When Keenan did finally show up, there were seven of us at desks near the front of the office, working quietly. He looked disheveled, unshaven, and exhausted. Spotting everyone there put something like awe on his face. I carefully got up to approach him.
“What’s all this?”
“It’s your staff,” I said, daring to smile.
“Really? You did all this?” Despite his worn appearance, some of his adorable inner glow was shining through.
“Did you get my email? If we could just talk for a minute…”
Keenan gave me a grudging nod and stepped past me, putting his hands together once to get everyone’s attention.
“I’m delighted you’re all here. Sarah’s done a fantastic job, nothing less
than stellar. I’m Keenan Roche and I created this company to assist the biggest corporations in the world with the latest in digital marketing techniques. We’re in the middle of a pivot, and now we’re helping much smaller startups and fledgling companies do the same.
“We need you to hit the ground running, both continuing to refine our funnel for new business and to take care of our customers once they’re in the door. We’ll have you work in pairs to create campaigns, and we’ll find time today so that I can meet with each of you one-on-one to get to know you and discuss our technique. I’ll start with Sarah. Come in once their tasks are underway.”
He turned for his office, which was good because I felt myself flushing. It was hard to talk to the new staff members when all my mind could handle was thinking about what I’d try to say to Keenan. I was grateful for his complement about the tireless work I put in over the weekend, but I didn’t know if it would change how he felt about us. I couldn’t get rid of this picture in my head of how happy we would be together, doing things like dancing together, snuggling by the fire, or even just driving around in his car.

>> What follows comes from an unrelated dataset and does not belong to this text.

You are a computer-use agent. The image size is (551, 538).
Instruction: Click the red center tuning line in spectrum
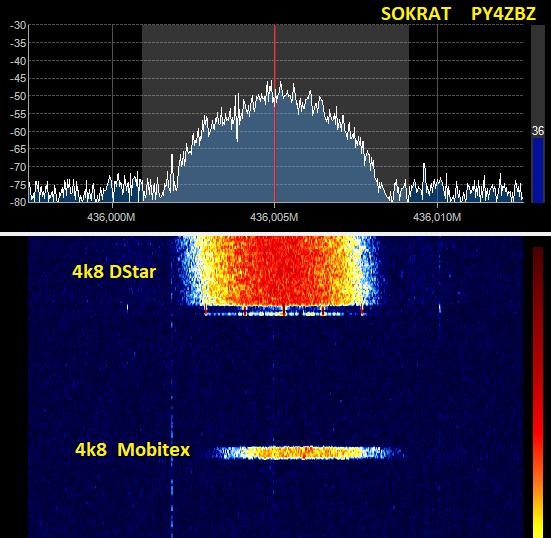275,113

When the new staff was set and Lena had her hands full, I stopped in the bathroom first to check my hair and face before going to Keenan’s office. I noticed that Chelsea had evidently forgotten one of her hair clips in there, and I was immediately pushed back into the memories of her belittling comments, like I was unworthy of being loved by anyone.
It reminded me that as much as I wanted Keenan and I to be together, being the small person she made me out to be wouldn’t do. I wasn’t going to grovel, beg, or cry. My self-respect and integrity were my most important possessions, and I would hold onto those much tighter than I’d hold onto my job.
I opened the door to his office and closed it behind me, holding my head up high as I approached him at his desk.
“I think I need to clarify something,” I said. Keenan put his hands together and sat back to listen. “I’m sorry for the hardship I caused and for the way that I hurt you. I’m not sorry for trying to protect myself by making the recordings or for standing up for myself in that what I had to deal with was inappropriate. You might not believe it, but often women aren’t listened to when they voice concerns or complaints.”